Duplicate the lines of the records from the line with "The image size is (1568, 696)." up to and including the line with "center [38, 116].", and give only those lines.

Extracted information -
——————————
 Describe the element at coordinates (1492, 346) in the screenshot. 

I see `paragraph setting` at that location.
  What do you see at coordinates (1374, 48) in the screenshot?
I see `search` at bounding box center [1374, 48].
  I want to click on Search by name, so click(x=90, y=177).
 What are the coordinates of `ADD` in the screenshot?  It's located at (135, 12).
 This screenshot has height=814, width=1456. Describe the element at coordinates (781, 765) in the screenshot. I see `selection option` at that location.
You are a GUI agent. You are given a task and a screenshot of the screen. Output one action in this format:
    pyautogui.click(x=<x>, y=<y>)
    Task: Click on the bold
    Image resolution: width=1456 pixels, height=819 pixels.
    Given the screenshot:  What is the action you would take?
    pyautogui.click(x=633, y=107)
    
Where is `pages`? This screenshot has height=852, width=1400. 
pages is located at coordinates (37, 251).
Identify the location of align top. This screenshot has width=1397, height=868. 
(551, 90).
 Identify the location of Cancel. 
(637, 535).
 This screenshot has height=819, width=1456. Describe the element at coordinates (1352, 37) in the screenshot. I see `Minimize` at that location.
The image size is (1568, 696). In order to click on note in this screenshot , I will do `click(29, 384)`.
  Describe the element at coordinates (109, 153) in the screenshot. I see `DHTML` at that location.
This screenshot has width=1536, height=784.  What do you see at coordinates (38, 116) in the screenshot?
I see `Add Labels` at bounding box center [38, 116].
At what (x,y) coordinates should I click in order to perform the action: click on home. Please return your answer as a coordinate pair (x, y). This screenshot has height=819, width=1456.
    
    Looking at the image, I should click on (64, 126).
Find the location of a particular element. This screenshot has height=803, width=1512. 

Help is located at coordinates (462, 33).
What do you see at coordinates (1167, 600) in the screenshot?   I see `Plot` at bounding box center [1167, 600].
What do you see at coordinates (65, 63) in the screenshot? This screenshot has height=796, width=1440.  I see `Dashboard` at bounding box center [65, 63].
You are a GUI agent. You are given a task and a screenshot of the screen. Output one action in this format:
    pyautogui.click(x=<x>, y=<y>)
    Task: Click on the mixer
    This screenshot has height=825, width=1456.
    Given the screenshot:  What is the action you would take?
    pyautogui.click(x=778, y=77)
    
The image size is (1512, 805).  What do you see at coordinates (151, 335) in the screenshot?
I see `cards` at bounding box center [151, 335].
——————————
Right answer -
The image size is (1568, 696). In order to click on note in this screenshot , I will do `click(29, 384)`.
  Describe the element at coordinates (109, 153) in the screenshot. I see `DHTML` at that location.
This screenshot has width=1536, height=784.  What do you see at coordinates (38, 116) in the screenshot?
I see `Add Labels` at bounding box center [38, 116].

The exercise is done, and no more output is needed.